PBC is a rare autoimmune liver disease.
Primary biliary cholangitis (PBC) is a rare liver disease that is caused by an autoimmune reaction. The autoimmune reaction damages bile ducts in the liver. Bile ducts are tube-like structures that carry bile from the liver to the intestine to help with the digestion of food.
When bile is not able to move through the bile ducts, it collects in the liver and causes damage. PBC is progressive, which means that the damage gets worse over time. Starting with inflammation, the damage can cause fibrosis, and then cirrhosis. In some cases, cirrhosis can lead to liver failure.
The rate of damage caused by PBC varies in different people. If left untreated, PBC can get significantly worse in 2 years, making it important to get an early diagnosis to start treatment as quickly as possible.
Once someone is diagnosed with PBC, it is important to talk to a doctor about getting regular liver function tests to track the progression of the disease.
Who is at risk of developing PBC?
It is estimated that 90% of people who are diagnosed with PBC are women. Many people who are diagnosed with PBC are between 40-60 years of age. It is important to note, however, that men and young women can also develop PBC.
What are the symptoms of PBC?
The most common symptoms of PBC are pruritus, or itching, and fatigue. Some people with PBC can also experience dry eyes and mouth. For people with more advanced PBC, serious liver damage can cause jaundice, or a yellowing of the skin and eyes.

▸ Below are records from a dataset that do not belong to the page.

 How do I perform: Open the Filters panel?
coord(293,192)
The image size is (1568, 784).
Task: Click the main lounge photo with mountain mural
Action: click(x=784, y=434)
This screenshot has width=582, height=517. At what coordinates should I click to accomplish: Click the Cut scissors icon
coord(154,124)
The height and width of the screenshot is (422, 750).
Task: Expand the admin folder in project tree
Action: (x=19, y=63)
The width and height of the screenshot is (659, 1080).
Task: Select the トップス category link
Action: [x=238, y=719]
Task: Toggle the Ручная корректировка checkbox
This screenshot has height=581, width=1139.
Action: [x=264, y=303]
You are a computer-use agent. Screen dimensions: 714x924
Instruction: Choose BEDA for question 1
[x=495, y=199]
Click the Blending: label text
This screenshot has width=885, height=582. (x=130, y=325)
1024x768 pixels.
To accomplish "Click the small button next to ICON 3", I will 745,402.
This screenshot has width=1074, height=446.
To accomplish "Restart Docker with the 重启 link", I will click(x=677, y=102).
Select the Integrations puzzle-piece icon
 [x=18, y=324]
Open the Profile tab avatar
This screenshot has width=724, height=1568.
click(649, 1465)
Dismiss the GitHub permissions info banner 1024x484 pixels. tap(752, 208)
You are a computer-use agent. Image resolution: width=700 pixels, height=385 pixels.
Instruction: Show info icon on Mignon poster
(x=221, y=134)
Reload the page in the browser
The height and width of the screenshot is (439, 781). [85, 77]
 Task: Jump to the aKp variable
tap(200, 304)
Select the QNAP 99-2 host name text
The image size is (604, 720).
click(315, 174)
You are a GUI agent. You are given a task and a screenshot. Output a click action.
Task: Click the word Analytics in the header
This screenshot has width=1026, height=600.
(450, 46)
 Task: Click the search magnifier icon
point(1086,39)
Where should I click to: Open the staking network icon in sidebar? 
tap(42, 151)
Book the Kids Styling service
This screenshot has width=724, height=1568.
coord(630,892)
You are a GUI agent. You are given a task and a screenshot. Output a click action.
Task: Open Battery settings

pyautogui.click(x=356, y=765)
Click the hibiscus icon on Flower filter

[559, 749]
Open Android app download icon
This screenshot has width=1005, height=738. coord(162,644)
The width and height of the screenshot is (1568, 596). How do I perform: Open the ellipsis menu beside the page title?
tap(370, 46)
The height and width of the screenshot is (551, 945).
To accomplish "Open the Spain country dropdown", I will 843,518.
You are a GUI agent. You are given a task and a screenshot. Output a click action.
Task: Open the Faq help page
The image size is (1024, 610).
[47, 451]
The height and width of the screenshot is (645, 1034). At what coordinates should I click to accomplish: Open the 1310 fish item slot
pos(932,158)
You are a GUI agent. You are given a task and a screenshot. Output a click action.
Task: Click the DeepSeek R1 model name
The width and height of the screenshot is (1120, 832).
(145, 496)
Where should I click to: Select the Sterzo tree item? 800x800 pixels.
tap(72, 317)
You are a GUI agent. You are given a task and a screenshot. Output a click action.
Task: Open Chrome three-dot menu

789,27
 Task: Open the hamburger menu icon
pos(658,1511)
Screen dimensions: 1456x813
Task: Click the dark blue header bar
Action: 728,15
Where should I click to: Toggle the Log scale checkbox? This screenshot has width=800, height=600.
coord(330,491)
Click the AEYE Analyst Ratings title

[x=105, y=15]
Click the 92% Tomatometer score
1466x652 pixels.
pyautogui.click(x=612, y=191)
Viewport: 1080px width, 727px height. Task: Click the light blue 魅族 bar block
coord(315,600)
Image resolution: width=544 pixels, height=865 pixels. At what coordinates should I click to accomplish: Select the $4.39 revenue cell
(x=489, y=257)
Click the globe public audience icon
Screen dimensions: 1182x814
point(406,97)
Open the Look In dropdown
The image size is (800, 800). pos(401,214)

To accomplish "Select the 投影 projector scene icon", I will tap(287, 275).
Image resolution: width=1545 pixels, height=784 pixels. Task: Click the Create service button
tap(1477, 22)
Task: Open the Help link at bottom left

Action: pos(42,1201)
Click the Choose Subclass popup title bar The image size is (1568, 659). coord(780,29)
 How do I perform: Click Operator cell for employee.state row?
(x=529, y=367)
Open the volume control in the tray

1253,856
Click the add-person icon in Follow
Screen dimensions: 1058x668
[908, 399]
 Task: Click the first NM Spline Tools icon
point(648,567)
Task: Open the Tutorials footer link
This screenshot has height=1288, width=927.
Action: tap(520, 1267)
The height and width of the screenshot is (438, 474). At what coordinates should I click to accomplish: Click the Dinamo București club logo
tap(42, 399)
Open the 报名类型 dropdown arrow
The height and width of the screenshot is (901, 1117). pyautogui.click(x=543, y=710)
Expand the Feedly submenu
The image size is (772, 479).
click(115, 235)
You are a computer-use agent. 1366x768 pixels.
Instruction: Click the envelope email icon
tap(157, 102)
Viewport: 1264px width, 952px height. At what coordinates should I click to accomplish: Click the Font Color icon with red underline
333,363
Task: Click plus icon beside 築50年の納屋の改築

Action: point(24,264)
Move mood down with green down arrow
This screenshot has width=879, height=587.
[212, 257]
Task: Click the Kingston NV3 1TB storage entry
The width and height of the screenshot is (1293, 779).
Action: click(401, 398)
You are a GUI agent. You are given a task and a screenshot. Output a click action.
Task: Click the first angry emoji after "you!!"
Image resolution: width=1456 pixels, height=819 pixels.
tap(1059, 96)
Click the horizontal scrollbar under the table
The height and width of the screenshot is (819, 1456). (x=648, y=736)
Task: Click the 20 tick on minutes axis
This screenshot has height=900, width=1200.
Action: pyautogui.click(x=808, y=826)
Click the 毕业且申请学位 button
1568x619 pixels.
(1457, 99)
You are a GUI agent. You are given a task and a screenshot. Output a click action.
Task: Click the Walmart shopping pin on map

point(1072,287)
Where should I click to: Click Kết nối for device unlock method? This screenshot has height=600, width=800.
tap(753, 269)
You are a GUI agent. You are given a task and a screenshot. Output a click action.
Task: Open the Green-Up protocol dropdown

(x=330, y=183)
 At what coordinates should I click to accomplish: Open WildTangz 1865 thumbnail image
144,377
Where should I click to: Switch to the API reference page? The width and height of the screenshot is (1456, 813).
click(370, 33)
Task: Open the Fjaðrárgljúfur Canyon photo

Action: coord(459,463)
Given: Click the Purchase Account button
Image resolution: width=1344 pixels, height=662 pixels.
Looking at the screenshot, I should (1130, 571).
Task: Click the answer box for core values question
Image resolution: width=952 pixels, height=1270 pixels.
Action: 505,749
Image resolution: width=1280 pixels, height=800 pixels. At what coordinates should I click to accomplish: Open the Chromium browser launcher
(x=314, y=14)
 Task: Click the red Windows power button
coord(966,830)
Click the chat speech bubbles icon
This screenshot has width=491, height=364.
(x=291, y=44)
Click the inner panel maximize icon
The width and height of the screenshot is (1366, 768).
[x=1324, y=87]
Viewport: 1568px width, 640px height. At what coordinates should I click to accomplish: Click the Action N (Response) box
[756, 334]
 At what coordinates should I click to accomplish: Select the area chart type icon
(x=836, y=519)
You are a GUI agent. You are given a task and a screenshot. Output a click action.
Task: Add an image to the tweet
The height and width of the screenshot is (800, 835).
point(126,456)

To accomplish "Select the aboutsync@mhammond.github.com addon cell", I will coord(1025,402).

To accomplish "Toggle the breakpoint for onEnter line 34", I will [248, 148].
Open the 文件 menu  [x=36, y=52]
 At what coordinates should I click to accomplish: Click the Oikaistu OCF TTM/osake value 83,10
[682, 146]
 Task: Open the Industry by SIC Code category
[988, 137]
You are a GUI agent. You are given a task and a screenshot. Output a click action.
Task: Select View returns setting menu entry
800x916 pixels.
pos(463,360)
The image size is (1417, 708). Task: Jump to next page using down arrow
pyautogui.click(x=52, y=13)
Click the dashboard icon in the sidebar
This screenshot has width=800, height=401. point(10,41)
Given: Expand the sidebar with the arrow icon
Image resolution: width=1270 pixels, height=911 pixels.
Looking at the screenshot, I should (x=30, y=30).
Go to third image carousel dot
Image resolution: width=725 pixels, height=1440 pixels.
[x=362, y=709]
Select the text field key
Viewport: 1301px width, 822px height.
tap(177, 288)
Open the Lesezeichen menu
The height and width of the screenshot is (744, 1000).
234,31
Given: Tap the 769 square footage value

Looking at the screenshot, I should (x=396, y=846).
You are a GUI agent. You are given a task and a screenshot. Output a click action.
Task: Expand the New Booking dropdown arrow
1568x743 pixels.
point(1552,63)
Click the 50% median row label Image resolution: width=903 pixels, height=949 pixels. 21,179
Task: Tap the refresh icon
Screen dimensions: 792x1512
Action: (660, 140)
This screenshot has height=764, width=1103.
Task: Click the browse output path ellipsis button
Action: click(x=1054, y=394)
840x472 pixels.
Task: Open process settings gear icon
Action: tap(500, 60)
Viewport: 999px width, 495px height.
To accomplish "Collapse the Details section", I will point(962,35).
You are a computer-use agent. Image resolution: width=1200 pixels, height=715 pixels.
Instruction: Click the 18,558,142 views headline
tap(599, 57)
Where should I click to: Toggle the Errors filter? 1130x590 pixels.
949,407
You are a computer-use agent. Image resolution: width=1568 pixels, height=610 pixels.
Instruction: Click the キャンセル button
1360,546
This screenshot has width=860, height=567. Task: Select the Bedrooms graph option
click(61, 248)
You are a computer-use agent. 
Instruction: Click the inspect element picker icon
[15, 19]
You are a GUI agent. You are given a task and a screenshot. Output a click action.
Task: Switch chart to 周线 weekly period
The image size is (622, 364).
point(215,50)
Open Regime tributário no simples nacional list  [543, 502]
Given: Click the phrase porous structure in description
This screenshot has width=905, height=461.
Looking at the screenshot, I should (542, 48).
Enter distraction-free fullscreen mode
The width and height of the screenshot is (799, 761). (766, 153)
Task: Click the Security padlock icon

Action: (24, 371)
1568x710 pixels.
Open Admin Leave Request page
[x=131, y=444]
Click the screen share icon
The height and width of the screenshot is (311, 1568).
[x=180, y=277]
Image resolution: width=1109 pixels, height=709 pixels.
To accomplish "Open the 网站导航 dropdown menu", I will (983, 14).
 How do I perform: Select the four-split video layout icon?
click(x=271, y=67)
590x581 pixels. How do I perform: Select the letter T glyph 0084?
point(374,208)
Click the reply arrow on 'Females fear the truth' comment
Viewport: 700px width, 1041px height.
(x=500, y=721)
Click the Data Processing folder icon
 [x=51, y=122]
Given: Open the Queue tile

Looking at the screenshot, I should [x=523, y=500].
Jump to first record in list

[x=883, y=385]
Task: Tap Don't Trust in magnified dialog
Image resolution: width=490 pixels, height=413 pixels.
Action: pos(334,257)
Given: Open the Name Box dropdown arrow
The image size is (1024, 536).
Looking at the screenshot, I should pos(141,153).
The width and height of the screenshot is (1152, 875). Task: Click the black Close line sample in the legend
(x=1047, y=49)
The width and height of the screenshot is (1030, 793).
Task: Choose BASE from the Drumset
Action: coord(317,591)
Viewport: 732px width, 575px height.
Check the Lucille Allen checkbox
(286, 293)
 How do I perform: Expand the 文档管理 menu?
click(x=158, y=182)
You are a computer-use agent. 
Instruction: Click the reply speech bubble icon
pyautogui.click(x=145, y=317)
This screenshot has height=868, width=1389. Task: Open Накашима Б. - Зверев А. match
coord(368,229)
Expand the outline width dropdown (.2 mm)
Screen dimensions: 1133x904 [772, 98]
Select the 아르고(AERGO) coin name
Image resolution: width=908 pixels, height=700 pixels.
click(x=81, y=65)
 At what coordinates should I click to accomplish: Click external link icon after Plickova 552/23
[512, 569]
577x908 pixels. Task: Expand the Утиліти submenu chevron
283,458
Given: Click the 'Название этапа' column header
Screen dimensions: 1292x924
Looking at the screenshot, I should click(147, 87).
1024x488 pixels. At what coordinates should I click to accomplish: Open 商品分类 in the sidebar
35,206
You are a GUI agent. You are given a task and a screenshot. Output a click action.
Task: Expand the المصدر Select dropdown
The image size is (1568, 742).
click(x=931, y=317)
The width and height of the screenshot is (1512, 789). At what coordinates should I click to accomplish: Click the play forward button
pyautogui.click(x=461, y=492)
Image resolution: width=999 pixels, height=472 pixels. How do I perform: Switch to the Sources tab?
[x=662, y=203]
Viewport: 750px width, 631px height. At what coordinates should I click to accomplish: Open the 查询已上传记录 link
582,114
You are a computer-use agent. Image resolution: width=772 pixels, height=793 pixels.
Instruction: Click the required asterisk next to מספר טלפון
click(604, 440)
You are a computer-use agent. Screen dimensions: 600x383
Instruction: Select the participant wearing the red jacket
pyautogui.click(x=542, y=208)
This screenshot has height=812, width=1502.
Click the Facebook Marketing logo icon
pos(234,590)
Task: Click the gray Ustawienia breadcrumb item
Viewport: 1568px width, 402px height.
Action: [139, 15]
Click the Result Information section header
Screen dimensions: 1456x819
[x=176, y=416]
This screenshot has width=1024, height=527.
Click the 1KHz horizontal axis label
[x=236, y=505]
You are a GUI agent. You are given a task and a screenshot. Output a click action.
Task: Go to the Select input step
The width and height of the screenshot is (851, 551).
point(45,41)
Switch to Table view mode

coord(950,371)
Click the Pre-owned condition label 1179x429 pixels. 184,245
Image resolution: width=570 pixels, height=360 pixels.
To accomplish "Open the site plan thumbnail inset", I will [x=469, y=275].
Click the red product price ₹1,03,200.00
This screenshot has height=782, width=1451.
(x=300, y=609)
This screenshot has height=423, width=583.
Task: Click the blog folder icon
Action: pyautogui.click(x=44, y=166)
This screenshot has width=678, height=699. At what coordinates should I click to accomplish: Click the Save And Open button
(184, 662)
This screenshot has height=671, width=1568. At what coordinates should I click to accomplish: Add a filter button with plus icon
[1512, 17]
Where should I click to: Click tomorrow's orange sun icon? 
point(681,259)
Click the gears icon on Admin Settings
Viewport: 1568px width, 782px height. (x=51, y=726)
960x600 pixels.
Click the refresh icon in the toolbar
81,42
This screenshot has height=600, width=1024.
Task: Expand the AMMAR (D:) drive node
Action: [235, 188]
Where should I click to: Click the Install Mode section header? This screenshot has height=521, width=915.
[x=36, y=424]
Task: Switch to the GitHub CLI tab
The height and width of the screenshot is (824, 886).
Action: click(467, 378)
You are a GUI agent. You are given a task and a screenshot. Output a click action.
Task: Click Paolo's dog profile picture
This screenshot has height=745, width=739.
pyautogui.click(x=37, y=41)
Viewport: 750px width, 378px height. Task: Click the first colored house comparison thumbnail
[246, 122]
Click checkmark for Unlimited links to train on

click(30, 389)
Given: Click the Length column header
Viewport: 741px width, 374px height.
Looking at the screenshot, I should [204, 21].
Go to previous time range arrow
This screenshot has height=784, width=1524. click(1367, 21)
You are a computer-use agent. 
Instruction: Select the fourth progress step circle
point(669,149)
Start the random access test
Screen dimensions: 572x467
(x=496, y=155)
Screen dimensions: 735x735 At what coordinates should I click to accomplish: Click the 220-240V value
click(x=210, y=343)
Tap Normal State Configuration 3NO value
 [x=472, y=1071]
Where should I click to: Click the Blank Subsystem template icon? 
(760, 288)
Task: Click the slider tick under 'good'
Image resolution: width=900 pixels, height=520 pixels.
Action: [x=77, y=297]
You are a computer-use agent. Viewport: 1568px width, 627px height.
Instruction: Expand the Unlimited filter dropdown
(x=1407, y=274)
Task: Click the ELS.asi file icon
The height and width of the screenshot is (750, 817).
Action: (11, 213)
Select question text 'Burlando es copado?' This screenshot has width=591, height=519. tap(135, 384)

Many people do not experience any symptoms at the beginning of their PBC. The only sign that they have PBC is that abnormalities appear in their liver function test results.
How is PBC diagnosed?
Doctors can test for PBC by taking blood samples and measuring certain chemicals related to liver function. The tests will show if there are elevated levels of alkaline phosphatase (ALP) and if antimitochondrial antibodies (AMAs) are present, which can be indicators of PBC.